Creo que fue Enrique Jardiel Poncela quien escribió, más o menos, lo siguiente: «La mitad de los hombres emplea la primera parte de su vida en hacer miserable el resto de ella». Tampoco hay que pasarse como don Enrique, pero algo de razón esconden sus palabras.
Todos vamos recorriendo la vida y recogiendo en ella logros y fracasos. Pero en los grandes errores, casi siempre está presente la falta de experiencia.
Quizás, por eso, es tan frecuente la expresión: «Si pudiera vivir nuevamente mi vida», que incluso inspiró un conocido poema, atribuido erróneamente a Jorge Luis Borges.
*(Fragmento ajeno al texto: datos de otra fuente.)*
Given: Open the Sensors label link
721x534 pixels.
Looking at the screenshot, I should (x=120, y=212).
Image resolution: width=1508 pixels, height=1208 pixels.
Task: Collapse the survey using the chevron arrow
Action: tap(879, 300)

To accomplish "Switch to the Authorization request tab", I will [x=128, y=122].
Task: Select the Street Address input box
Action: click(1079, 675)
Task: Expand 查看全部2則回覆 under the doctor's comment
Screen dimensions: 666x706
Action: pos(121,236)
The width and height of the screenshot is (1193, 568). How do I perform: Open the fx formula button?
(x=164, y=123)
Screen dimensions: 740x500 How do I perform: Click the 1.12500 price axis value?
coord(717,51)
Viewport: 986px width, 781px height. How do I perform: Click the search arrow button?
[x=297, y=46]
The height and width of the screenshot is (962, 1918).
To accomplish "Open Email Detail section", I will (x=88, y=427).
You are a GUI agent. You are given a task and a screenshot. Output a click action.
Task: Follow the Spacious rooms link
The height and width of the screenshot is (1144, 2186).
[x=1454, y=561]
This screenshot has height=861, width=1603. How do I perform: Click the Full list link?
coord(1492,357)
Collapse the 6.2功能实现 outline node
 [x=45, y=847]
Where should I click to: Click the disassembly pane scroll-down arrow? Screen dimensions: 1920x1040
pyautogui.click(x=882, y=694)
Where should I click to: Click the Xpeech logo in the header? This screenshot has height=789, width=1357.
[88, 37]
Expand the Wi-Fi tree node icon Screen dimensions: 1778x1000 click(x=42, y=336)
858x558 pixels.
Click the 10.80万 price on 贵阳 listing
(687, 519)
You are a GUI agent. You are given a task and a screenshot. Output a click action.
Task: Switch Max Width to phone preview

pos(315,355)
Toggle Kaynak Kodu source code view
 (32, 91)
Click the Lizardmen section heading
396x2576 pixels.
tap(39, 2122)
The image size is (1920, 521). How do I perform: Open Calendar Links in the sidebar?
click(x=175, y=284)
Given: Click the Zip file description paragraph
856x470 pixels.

Y es que en las aulas aprendemos matemáticas, geografía y hasta educación sexual, pero nadie te da un tallercito (con pica pollo Victorina al mediodía) sobre las leyes de la vida, la condición humana y sus miserias.
Te recibes de abogado o ingeniero, agrónomo o contable, pero de cómo ser buen padre o buen compañero, nada de nada, ni siquiera una charla con helados Bon de refrigerio recibe uno para saber caminar por este laberinto, por este bulevar de rosas e intrigas, de espinas y amores que es la vida.
Cuánta razón tiene Milán Kundera cuando en La insoportable levedad del ser nos dice: porque en este mundo todo está perdonado de antemano, por tanto, todo está cínicamente permitido ( ) qué valor puede tener la vida si el primer ensayo para vivir es ya la vida misma. Si el hombre sólo no puede vivir más que una vida, es como si no viviera en absoluto.